The first thing she wanted to know was how much the ring cost. I had no idea how much the ring cost, and told her so. This made her angry for some reason. She went all quiet like she does, and that is no fun when you’re calling long-distance to San Marcos, Mexico, and the phone is crackling and you think you may have been cut off.
To say adapting to Dallas was hard for me at first would be a gross understatement. I spent my childhood as the daughter of a diplomat, hopping from country to country, all over the world. Most folks in Dallas have never left the state, let alone the country, except perhaps for a little foray to a gated resort in Mexico or the Caribbean.

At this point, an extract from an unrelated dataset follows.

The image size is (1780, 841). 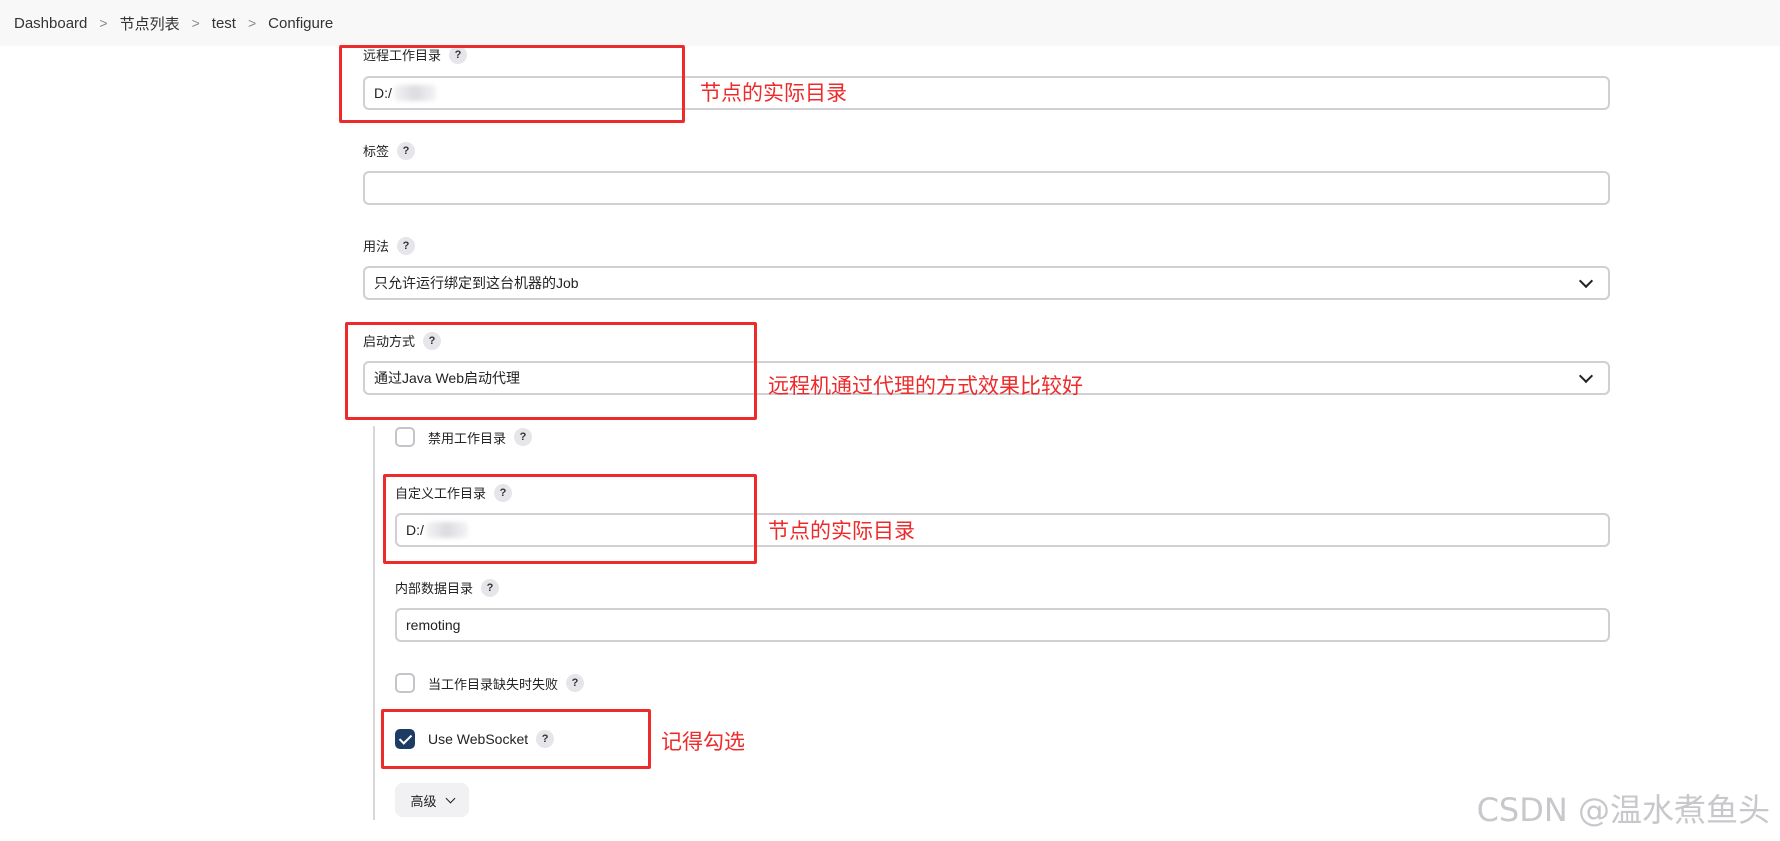 I want to click on breadcrumb-configure: Configure, so click(x=300, y=24).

My daddy taught me never to pass judgment, because people are different in every country and have different values, but honestly, I never met a more self-satisfied bunch than these Dallas Texans. The state as a whole seems to be suffering from post-traumatic stress, presumably inherited from their ancestors who bravely fought at the Alamo, a battle which they seem to firmly believe is continuing to this day.
Stony took me there once, to San Antonio. What a tiny little place the Alamo is! Nothing like you imagine. I told him so and he was offended, which means his jaw muscles pulsed and he went around stamping his feet like a bull and not talking to me for three hours.
This is probably because, as a group, Texans are plagued with gigantomania. In Texas, bigger
is
always better, and theirs is bigger, no matter what you’re talking about. (Apropos of large, Stony liked to remind me ad nauseam that in college, in the locker room, his team mates called him “Mandingo.”) And my ring. Back to my ring. Stony wouldn’t be cajoled into even hinting how much it cost, so my mom talked me into getting it appraised in secret (just in case) and the nice jeweler Mr. Liebenthal at the mall told me that while it is truly a very
big
diamond, it is quite flawed, and only worth twenty thousand dollars. “
Only?
” I repeated, for this did not seem to me an insubstantial sum; however, when I called Mom in San Marcos to inform her of this news, she said over the crackling long distance line, “You’ve been sold a pig in a poke.”